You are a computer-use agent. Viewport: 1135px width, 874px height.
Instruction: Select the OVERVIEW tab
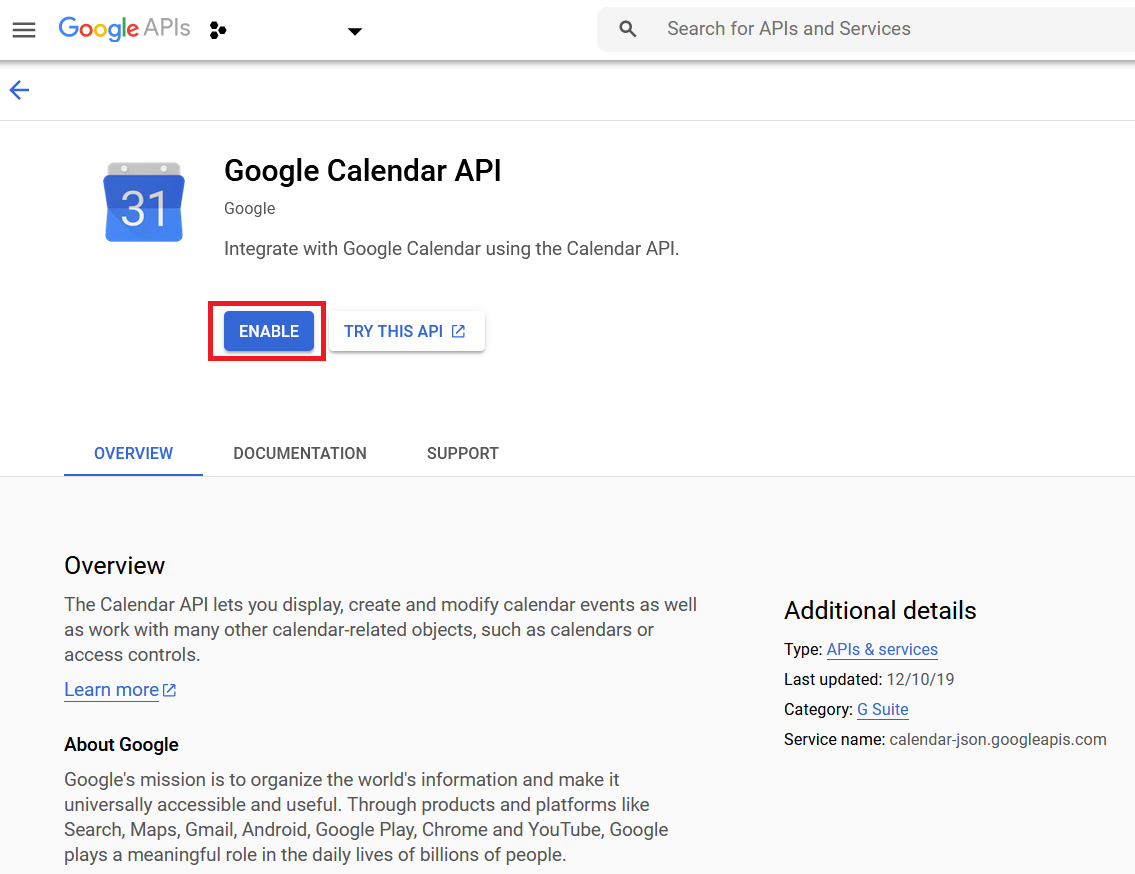[133, 453]
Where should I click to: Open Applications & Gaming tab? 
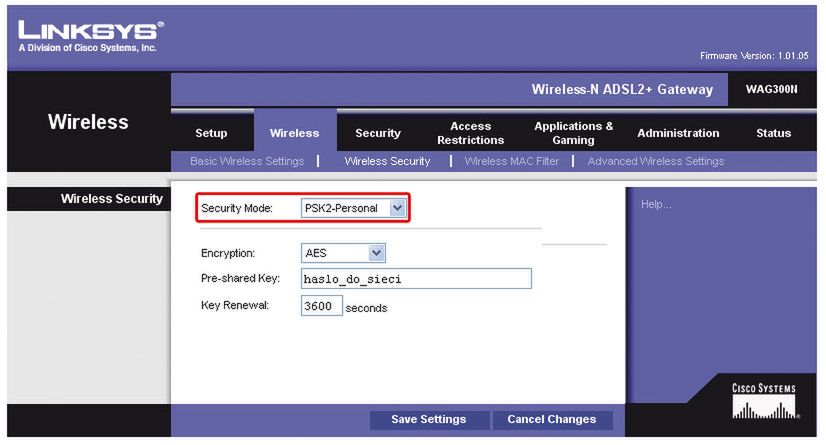tap(573, 133)
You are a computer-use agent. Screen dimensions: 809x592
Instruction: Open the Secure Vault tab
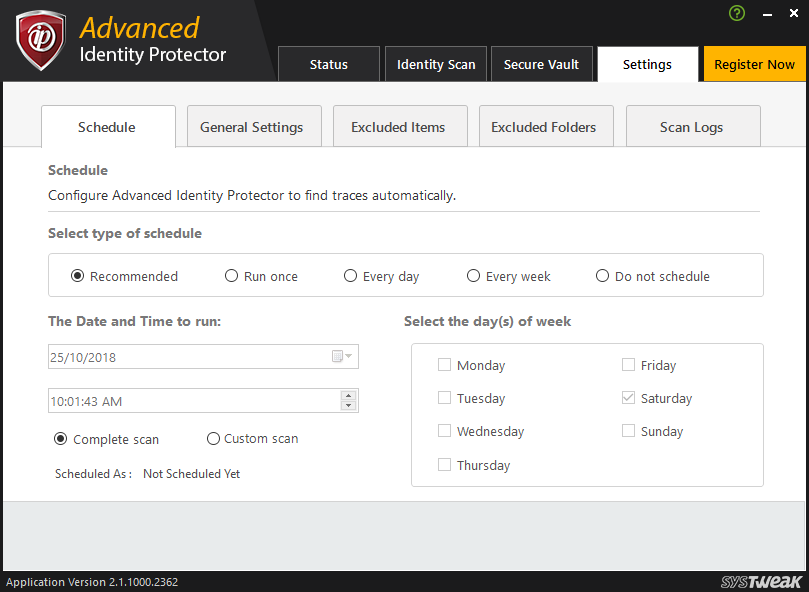[x=542, y=64]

▶ Set exercise
Recast the rows above as a numbered list with one line per entry, skipping blank lines and leaving the pictures out.

▶ Solution for this task
1. You are a computer-use agent. Viewport: 1135px width, 874px height.
2. Instruction: Select the OVERVIEW tab
3. [133, 453]
4. Where should I click to: Open Applications & Gaming tab? 
5. tap(573, 133)
6. You are a computer-use agent. Screen dimensions: 809x592
7. Instruction: Open the Secure Vault tab
8. [x=542, y=64]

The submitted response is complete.